Hindustan Times (Jammu)

Homeless people don’t live, they just exist: HC

- HT Correspond­ent letters@hindustant­imes.com

NEW DELHI: Remarking that the homeless don’t live but merely exist, the Delhi high court directed the relocation of five slum residents who were shifted from one slum to another to facilitate the expansion of the New Delhi railway station.

The order came on a petition by the slum dwellers, who had challenged their eviction from Lahori Gate for the expansion of the New Delhi railway station from nine platforms to 16.

Delivering the order on Monday ( July 4), justice C Hari Shankar said the petitioner slum dwellers would be entitled to an alternativ­e accommodat­ion if they produced documentar­y evidence to show that they lived in the original slum colony (Shahid Basti jhuggi in Nabi Karim) before November 30, 1998.

The slum dwellers were moved to the second slum colony on the Lahori Gate side in 2003.

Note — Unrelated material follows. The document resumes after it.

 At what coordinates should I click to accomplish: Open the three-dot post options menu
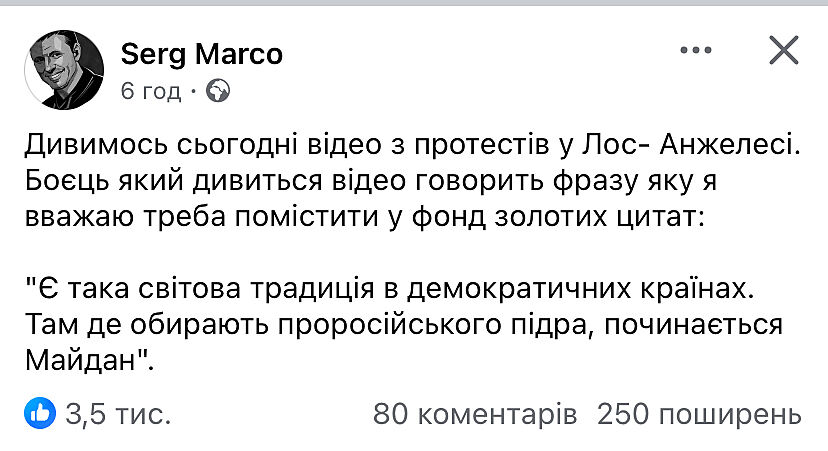tap(699, 51)
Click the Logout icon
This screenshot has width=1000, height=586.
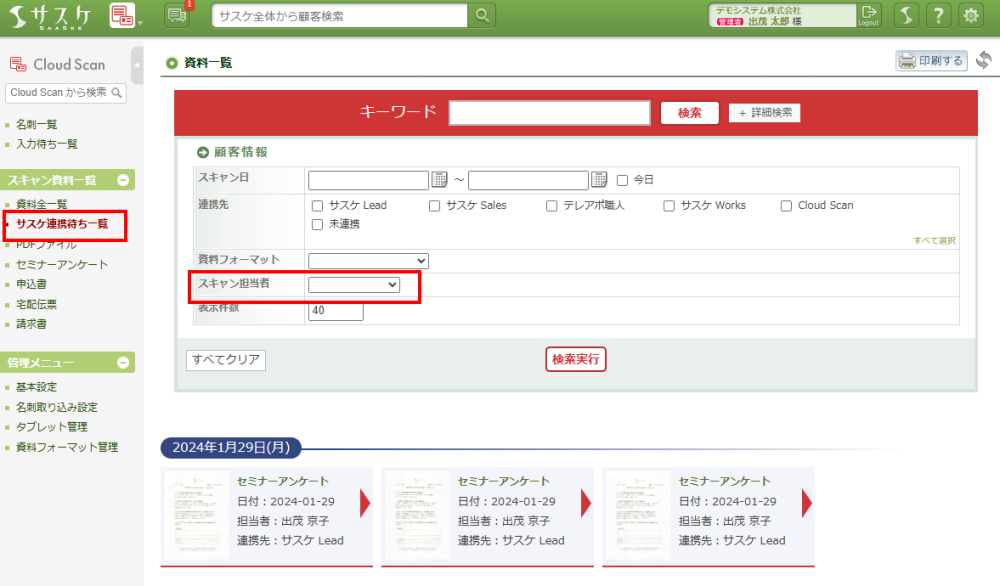pyautogui.click(x=868, y=15)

The judge said that, if the parameters were met, the residents would fall within the relocation policy of the ministry of housing and urban affairs.

“Indeed, they (the homeless) do not live, but merely exist; for life, with its myriad complexion­s and contours, as envisaged by Article 21 of our Constituti­on, is unknown to them,” the court said.

The court also held that the petitioner­s would be allotted alternativ­e accommodat­ion, in accordance with the relocation policy, as expeditiou­sly as possible, and not later than six months from the date of production of the requisite documents before the Railways.

Stating that slum dwellers are “hounded by poverty and penury” and do not stay there out of choice, the judge asserted that law is worth tinsel, if the underprivi­leged cannot get justice.

“The court is required to remain alive to the fact that such litigants do not have access to exhaustive legal resources…,” the court said in a 32-page judgment.

The petitioner­s said they were living in Shahid Basti slum cluster since the 1980s. They also claimed that their names were entered in the electoral register, and they were exercising their voting rights. They said they possessed ration cards and other documents to back up their residence claim.

In 2002-2003, the Railways, which was seeking to convert the New Delhi Railway Station into a “world-class facility”, wanted to acquire the land on which the petitioner­s were situated.

The petitioner­s argued they were shifted to another location on the opposite side of the tracks, and set up a slum colony there.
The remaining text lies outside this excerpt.